Bo leaned back in his chair to look at Ferdinand seated on the couch in the living room, wearing a cap and jacket and shoes tied tightly as if he might get up to leave at any second. Ferdinand didn’t take his eyes from the TV screen, which Bo couldn’t see from his angle.
“Don’t look at him,” said April. “Just keep your attention in here and sing along with me once you figure out how the song goes.”
Bo nodded, rotating his empty coffee mug between his hands on the scratched, wooden table top.
Then April began to sing in a thin, mournful voice.
Oh, Ferdinand, did you see?
Who, oh, who might the killer be?
Oh, Ferdinand, did you see?
Who, oh, who might the killer be?
The song was easier than Bo had anticipated and he joined in on the third time through.
Oh, Ferdinand, did you see?
Who, oh, who might the killer be?
Oh, Ferdinand, did you see?
Who, oh, who might the killer be?
Bo and April sang the same two lines again and again. Bo glanced at Ferdinand. The song didn’t seem to be having any effect. Bo would have given up, but April didn’t seem discouraged. She just kept singing so Bo kept singing too. Then, suddenly, Ferdinand got to his feet and came into the kitchen. April and Bo finished singing the second line of the couplet and then stopped.

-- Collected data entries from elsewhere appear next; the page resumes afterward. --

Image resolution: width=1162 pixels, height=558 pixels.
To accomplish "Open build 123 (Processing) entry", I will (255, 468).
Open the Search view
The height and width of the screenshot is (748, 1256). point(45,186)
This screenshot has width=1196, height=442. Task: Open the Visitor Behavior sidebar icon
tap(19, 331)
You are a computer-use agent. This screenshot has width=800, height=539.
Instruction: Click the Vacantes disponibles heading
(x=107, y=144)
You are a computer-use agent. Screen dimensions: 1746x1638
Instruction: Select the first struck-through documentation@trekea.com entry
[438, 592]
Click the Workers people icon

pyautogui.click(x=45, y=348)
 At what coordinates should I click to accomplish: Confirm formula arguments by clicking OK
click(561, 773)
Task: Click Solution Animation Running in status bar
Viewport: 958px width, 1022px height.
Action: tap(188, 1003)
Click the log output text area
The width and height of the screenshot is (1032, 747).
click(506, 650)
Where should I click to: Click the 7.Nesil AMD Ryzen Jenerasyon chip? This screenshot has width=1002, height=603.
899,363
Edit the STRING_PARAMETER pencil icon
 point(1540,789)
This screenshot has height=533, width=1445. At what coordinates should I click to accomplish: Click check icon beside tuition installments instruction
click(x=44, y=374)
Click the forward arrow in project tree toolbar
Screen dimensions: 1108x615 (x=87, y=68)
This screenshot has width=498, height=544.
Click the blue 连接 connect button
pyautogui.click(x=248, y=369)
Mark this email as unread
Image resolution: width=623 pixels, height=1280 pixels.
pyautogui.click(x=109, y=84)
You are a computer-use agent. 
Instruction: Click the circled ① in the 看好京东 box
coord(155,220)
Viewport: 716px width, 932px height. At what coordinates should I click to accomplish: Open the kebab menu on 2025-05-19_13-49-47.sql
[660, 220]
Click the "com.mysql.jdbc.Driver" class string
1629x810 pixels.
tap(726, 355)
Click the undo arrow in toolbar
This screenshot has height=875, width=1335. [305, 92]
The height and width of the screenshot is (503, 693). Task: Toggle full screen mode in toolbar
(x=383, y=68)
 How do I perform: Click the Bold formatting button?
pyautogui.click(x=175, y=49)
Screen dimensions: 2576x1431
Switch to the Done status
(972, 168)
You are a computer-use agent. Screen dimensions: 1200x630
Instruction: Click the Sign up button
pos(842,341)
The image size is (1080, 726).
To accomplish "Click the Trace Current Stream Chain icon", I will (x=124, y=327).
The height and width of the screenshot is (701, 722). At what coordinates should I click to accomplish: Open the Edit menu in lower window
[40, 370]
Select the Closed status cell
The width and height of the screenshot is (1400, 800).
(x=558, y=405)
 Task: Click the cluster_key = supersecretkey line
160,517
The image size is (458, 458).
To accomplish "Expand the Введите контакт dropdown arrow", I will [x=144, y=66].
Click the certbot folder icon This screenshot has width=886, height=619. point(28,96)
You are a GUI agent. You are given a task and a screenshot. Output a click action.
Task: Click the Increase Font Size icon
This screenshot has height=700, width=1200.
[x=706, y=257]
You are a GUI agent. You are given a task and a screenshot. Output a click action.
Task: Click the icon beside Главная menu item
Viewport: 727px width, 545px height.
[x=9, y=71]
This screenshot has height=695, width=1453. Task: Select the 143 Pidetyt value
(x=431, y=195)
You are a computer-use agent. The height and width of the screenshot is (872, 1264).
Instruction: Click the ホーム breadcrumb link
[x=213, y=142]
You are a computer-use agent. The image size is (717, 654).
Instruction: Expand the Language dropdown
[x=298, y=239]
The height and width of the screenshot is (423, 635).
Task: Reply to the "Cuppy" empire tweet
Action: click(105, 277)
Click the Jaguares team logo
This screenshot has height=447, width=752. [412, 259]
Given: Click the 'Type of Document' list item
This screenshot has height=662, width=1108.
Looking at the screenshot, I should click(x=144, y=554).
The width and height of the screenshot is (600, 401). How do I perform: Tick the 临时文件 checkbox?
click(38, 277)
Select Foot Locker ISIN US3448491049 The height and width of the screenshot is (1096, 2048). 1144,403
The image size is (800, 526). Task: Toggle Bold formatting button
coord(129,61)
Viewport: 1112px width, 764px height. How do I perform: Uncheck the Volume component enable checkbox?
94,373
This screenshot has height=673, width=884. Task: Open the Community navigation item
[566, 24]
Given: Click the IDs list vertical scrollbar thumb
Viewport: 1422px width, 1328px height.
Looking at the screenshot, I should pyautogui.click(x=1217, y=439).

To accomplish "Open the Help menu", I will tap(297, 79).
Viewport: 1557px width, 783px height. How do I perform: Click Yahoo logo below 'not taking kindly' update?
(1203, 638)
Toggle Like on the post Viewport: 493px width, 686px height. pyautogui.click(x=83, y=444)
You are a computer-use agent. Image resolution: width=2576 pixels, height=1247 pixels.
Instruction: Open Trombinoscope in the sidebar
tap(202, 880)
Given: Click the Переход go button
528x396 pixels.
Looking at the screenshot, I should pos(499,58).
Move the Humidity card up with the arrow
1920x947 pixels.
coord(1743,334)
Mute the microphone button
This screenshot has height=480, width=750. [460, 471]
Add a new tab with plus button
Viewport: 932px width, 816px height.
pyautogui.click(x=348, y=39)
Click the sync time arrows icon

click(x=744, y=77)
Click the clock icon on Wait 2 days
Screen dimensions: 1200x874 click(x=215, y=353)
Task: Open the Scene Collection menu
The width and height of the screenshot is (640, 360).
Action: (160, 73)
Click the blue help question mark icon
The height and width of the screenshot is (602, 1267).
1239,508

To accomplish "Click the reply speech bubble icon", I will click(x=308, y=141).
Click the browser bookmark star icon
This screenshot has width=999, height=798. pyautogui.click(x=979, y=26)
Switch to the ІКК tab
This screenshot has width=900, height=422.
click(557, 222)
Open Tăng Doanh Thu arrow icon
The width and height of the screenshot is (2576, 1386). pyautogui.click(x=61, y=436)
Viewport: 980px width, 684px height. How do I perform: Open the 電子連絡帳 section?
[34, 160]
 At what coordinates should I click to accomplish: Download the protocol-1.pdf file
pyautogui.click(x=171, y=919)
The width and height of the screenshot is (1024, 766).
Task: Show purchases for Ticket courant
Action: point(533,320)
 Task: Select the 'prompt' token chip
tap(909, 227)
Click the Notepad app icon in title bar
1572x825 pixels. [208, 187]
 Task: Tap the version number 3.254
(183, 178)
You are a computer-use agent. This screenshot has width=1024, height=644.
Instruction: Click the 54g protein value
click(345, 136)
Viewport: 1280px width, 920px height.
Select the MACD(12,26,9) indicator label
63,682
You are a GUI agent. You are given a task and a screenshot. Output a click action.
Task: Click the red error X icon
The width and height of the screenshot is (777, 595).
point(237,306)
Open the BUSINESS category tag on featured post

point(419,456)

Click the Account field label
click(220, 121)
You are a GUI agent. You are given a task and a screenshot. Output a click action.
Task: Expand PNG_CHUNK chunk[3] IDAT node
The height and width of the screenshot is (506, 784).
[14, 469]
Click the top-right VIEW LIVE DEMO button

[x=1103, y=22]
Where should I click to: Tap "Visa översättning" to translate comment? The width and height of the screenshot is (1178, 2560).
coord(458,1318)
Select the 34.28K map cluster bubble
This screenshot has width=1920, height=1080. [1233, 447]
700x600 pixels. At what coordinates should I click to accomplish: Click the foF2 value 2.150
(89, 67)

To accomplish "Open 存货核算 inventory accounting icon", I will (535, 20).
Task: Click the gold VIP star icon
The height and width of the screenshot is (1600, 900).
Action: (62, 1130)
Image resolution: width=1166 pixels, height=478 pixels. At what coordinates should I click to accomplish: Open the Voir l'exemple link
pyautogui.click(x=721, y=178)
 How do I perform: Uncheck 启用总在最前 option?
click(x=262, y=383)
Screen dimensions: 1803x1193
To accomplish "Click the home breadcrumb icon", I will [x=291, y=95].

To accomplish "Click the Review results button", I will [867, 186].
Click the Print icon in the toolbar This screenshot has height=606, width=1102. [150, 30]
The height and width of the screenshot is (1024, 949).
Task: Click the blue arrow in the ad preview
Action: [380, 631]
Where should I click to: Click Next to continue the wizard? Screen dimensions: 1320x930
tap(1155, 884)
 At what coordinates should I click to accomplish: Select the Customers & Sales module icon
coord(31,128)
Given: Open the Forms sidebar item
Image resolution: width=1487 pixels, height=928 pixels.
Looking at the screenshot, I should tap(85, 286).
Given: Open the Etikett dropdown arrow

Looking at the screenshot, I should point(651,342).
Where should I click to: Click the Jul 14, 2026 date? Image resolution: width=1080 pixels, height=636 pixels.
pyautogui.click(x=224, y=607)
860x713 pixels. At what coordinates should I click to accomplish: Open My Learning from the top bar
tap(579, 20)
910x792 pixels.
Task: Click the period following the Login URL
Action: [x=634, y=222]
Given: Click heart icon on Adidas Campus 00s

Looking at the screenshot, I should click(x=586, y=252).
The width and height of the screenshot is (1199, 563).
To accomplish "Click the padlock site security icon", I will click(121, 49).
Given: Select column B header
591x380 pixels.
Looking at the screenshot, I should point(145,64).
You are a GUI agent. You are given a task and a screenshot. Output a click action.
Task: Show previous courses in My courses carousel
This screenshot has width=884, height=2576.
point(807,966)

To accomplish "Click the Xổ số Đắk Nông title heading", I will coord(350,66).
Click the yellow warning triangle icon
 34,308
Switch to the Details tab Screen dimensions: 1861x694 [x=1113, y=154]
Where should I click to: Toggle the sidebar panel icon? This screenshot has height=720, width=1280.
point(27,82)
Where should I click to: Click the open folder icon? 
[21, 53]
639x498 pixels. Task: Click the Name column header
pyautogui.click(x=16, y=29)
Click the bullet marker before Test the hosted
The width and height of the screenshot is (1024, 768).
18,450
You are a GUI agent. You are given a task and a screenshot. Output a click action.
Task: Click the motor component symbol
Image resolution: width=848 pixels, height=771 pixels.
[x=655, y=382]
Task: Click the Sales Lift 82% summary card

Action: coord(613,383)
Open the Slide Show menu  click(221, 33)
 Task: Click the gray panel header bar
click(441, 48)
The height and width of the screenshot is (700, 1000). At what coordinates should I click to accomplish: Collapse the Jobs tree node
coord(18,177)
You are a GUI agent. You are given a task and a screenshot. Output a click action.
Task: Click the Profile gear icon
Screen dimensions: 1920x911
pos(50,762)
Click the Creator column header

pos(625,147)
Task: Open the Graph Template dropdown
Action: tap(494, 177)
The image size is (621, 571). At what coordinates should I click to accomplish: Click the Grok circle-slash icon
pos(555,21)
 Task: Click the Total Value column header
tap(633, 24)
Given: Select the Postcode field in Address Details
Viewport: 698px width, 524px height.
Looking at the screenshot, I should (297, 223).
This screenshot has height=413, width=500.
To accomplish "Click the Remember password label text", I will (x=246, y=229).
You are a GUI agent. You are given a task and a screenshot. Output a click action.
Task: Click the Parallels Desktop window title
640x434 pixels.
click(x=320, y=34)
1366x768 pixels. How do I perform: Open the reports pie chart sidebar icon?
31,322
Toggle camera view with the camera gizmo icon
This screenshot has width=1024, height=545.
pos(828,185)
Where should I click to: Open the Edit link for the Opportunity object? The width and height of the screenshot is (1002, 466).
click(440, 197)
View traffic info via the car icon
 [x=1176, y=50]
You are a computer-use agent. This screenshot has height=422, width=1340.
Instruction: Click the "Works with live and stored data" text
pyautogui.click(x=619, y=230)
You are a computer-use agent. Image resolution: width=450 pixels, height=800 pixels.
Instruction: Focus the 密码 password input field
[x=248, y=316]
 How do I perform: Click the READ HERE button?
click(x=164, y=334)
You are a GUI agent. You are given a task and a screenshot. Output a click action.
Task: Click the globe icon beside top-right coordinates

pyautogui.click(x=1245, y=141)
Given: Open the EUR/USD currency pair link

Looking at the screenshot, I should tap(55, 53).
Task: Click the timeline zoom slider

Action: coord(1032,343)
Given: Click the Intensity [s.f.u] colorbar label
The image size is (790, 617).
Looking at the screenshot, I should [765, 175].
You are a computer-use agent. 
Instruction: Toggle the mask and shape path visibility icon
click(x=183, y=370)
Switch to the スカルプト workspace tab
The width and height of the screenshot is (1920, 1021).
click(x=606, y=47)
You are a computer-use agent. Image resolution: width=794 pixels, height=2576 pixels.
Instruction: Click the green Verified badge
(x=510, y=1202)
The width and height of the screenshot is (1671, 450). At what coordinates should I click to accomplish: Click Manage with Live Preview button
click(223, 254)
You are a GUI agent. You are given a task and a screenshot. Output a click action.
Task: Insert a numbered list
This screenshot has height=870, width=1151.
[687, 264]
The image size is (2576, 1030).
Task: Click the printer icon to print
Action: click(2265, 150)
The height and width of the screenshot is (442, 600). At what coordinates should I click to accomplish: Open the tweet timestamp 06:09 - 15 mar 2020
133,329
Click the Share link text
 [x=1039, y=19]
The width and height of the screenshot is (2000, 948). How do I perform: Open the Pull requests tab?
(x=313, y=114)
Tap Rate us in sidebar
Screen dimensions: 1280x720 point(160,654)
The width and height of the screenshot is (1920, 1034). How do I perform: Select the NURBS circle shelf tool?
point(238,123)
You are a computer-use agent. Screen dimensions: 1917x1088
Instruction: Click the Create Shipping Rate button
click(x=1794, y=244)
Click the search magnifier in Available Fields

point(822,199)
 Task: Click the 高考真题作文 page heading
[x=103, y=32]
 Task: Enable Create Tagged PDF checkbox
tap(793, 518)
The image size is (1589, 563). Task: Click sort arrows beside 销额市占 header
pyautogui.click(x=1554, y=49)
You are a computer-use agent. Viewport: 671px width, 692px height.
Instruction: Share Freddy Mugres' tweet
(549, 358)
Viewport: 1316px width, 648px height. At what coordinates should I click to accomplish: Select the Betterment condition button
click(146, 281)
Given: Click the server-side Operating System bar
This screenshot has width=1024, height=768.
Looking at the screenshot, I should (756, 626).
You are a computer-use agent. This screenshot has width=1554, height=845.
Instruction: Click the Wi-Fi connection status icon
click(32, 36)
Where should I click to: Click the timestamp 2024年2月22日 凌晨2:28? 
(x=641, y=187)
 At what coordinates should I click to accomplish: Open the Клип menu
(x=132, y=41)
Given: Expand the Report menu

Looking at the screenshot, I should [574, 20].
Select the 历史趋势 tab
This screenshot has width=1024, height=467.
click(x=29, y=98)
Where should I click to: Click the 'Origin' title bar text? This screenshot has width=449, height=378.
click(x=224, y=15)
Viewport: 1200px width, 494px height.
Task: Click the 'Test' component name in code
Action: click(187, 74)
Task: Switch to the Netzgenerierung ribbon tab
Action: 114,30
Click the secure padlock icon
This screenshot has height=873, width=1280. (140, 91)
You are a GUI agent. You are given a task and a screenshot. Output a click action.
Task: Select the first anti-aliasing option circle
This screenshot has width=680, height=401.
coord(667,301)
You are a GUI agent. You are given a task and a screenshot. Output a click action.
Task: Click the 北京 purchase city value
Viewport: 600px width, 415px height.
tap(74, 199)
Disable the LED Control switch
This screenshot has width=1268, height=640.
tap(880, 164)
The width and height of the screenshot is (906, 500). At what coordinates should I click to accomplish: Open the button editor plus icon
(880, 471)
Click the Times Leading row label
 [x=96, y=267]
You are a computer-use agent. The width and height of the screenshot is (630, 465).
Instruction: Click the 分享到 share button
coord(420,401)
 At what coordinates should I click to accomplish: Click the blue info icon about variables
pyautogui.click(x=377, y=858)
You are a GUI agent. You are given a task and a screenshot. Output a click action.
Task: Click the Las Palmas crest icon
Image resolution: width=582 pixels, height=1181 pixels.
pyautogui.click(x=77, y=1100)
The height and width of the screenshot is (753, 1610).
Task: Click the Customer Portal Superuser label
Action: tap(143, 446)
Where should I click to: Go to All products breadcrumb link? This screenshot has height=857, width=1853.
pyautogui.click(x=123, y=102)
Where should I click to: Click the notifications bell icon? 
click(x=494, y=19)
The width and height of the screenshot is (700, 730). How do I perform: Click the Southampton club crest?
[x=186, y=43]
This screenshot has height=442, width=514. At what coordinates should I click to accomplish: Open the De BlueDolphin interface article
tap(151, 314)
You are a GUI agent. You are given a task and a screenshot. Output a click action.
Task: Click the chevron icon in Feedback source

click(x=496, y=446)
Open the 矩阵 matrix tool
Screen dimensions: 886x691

“Hey, Bo,” said Ferdinand. “How’s it going?”
“Pretty good,” said Bo. “All things considered.”
“Yeah, I heard about your troubles at home,” said Ferdinand.
“Well, what can you do?” asked Bo. “When you’re a bad husband and a bad father, your wife and kid aren’t gonna be too excited to have you around.”
“I guess that’s true,” said Ferdinand. “So I hear you’re looking for the person who murdered that man?”
“Yeah, you heard right, Ferdinand. You know anything?”
“I don’t know what I know,” said Ferdinand. “But I noticed some interesting things.”
“What were they?” asked Bo. “Were they connected to the murder?”
“You could notice them too,” said Ferdinand. “And then decide for yourself how connected to the murder they are. It wouldn’t surprise me if they’re connected. But I think they’re interesting, if nothing else.”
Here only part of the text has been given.